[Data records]
·····
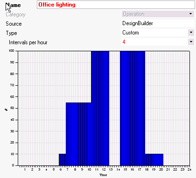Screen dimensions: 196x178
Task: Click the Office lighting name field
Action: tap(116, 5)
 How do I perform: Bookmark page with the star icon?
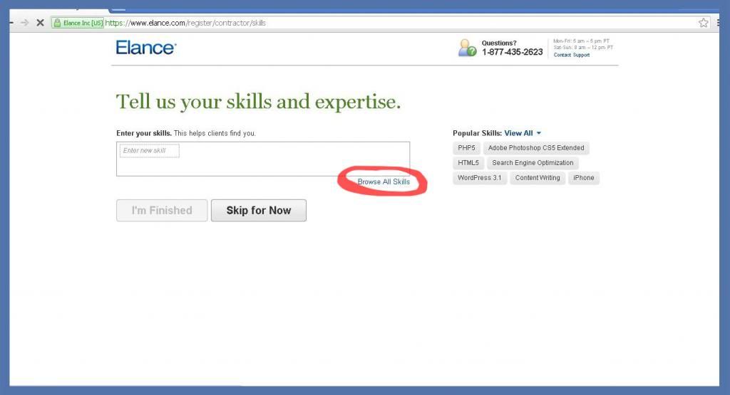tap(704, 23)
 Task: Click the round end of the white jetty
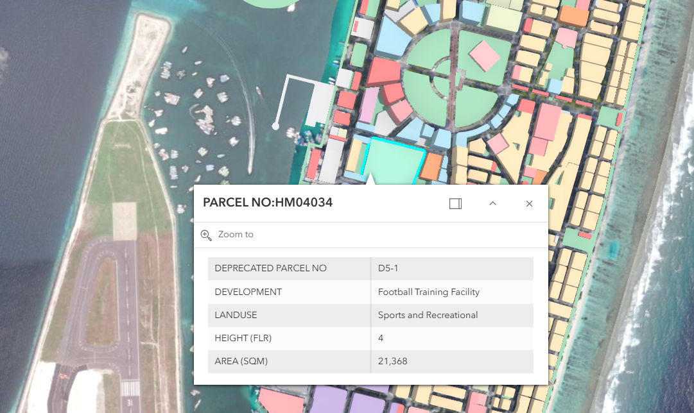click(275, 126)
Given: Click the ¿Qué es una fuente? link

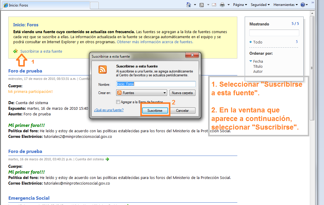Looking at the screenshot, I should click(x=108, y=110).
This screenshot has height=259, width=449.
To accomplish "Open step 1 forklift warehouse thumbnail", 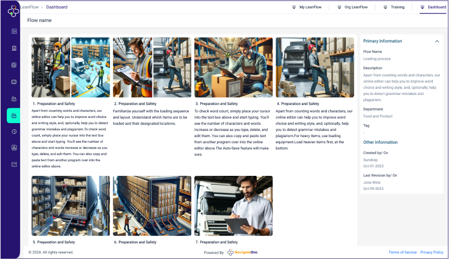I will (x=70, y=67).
·····
## TASK INSTRUCTIONS
Repeat exactly, and only, the entries from the line with "How do I perform: Bookmark" through the line with "This screenshot has height=259, width=449.". Pictures are skipped.

## RESULT BELOW
 How do I perform: Bookmark page with the star icon?
tap(704, 23)
 Task: Click the round end of the white jetty
click(275, 126)
Given: Click the ¿Qué es una fuente? link

Looking at the screenshot, I should click(x=108, y=110).
This screenshot has height=259, width=449.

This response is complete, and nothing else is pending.